More Tales Of The Great Stupid: Legal Jaywalking

Guess why California just legalized jaywalking. Go ahead, guess. You know why.

The misleadingly titled “Freedom to Walk Act”—gee, would the old Twitter regime ban a “Red State” that a called a law that? Because we al have the freedom to walk, except where we know it’s not permitted. Are Californians free to trespass now? I think not—decriminalized jaywalking, which used to carry a fine, as long as the jaywalker isn’t deemed to be putting themselves or others in danger. It goes into effect January 1. Think about what such a law means: violating clearly indicated pedestrian rules that everyone is taught in childhood is now legal. So what are those rules, then? When a rule isn’t enforced, it isn’t a rule. It’s unethical to violate rules, but then California has such shattered and malfunctioning ethics alarms that it’s foolish to expect the government or the public to understand that.

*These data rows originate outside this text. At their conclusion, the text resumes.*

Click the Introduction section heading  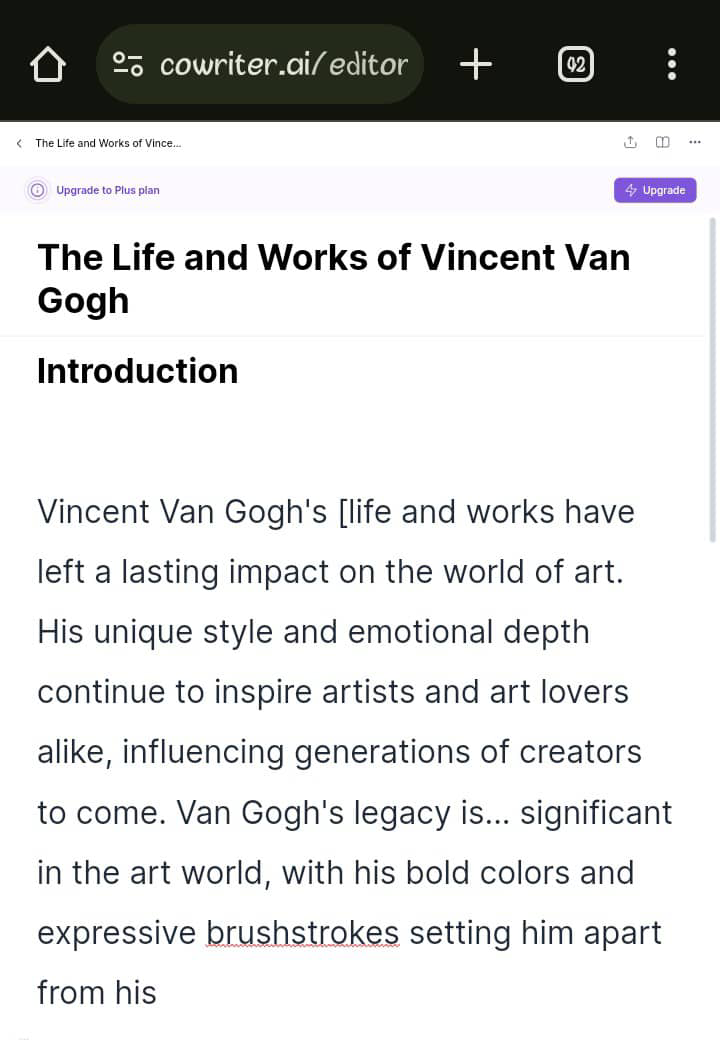coord(137,371)
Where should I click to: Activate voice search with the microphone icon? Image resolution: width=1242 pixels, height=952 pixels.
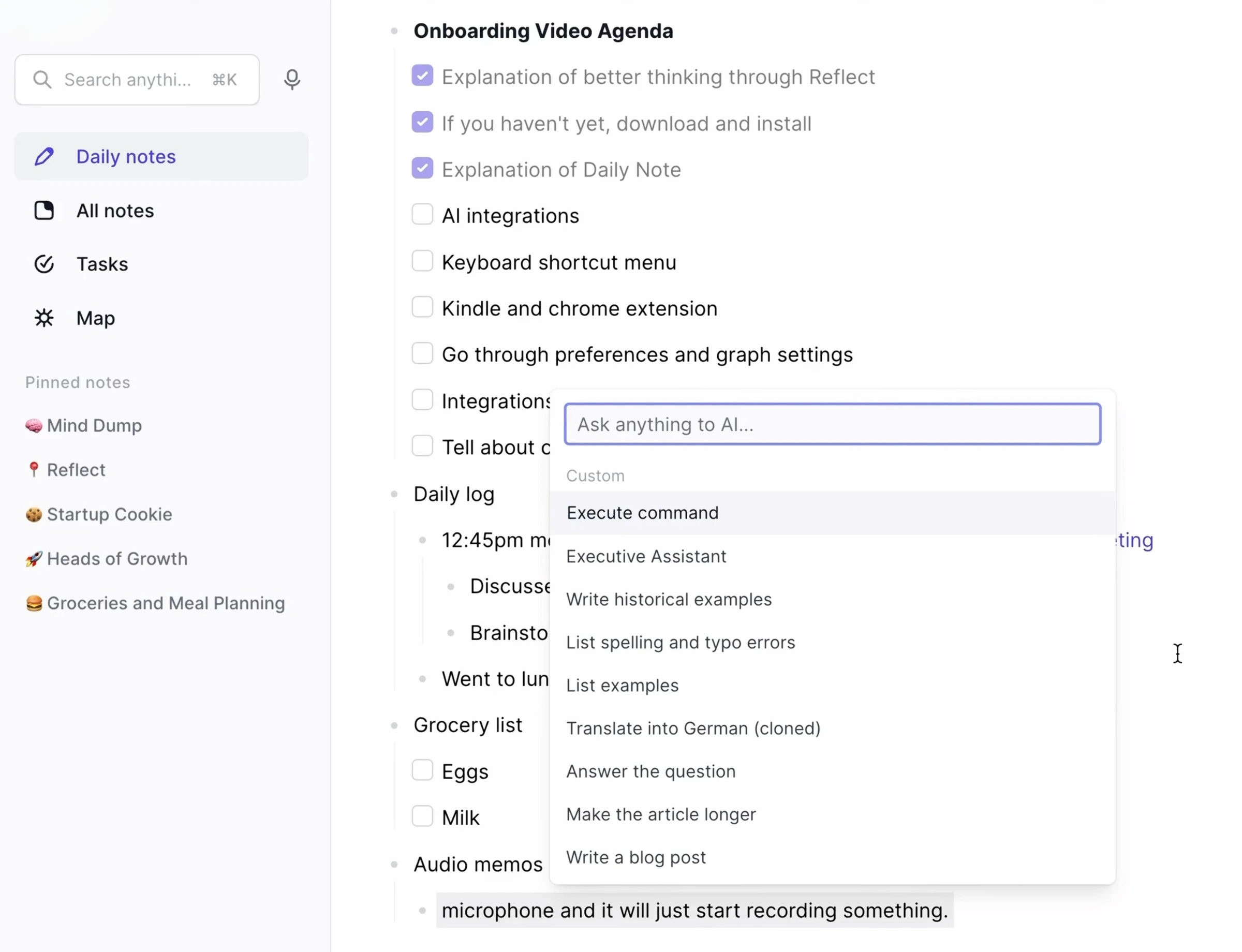point(292,79)
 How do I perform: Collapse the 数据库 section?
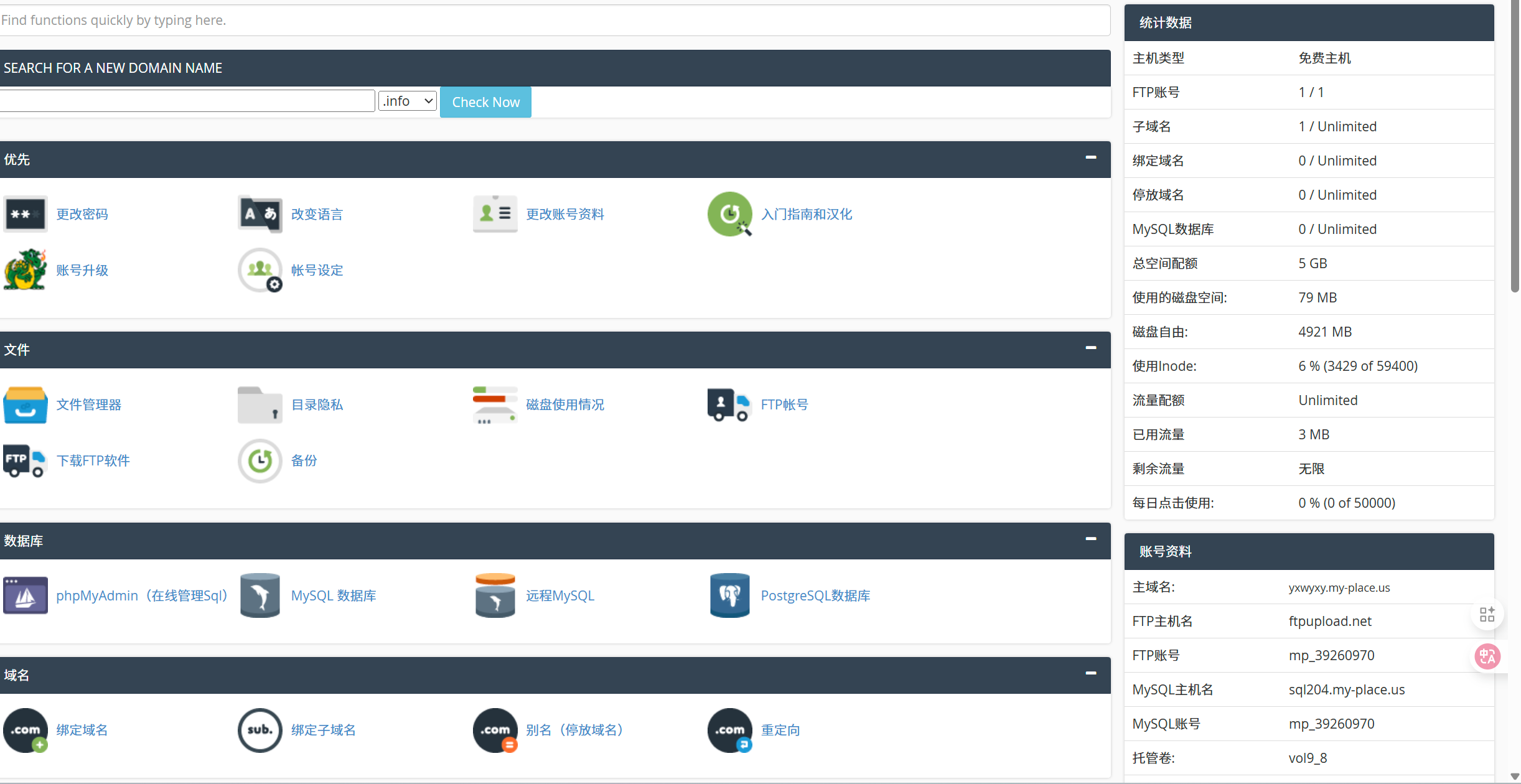pos(1090,539)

Oh, right, that question: give up? Here’s the answer: the bill’s author, state Assemblyman Phil Ting (D-San Francisco—I bet you could have guessed where such a law’s author came from too, right?) says jaywalking laws “are arbitrarily enforced and tickets are disproportionately given to people of color and in low-income communities.” Of course that was the rationale. That’s the reason petty theft is legal now in Ting’s city, and why shoplifting is OK. If there’s a law that “criminal of color” violate in numbers disproportionate to their demographic percentages, the easy solution is to just eliminate the law! By this logic, Chicago needs to make murder legal.